_What to produce:_
Copy every entry word for word. Skip the pictures.

_Input:_
##########

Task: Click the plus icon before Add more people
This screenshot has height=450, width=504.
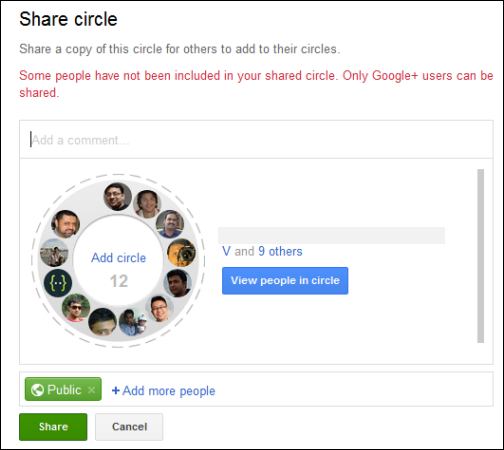Action: [116, 390]
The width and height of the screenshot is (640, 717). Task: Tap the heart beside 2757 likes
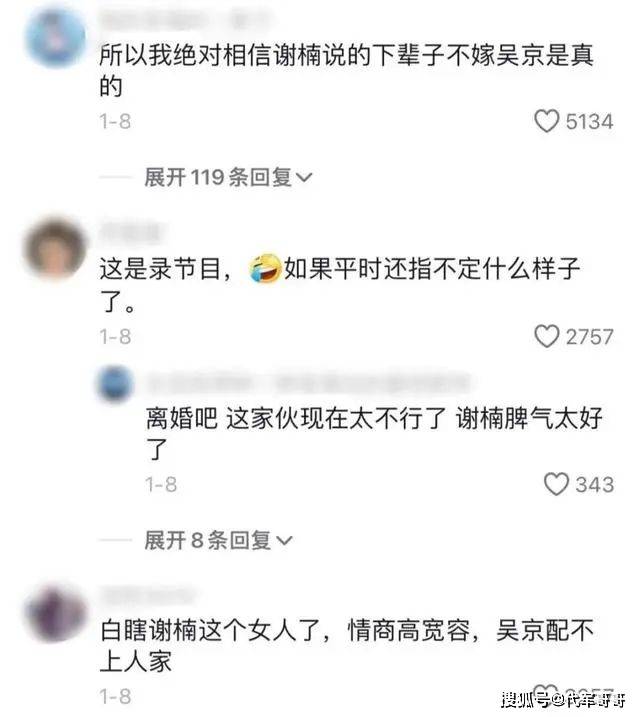pyautogui.click(x=546, y=337)
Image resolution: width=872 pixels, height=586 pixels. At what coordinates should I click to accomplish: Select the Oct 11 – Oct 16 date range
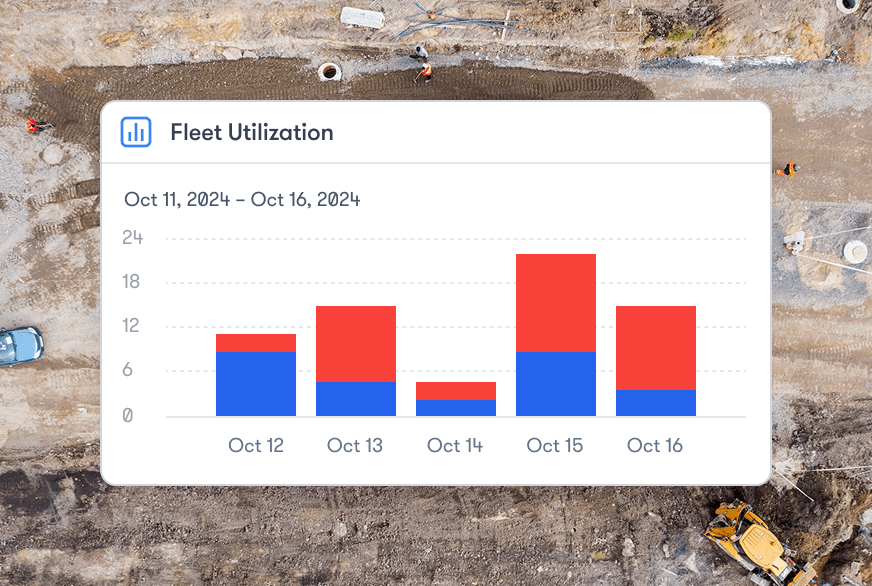[x=242, y=199]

##########

_Task output:_
Task: Click the plus icon before Add more people
This screenshot has height=450, width=504.
Action: [116, 390]
The width and height of the screenshot is (640, 717). Task: Tap the heart beside 2757 likes
pyautogui.click(x=546, y=337)
Image resolution: width=872 pixels, height=586 pixels. At what coordinates should I click to accomplish: Select the Oct 11 – Oct 16 date range
[x=242, y=199]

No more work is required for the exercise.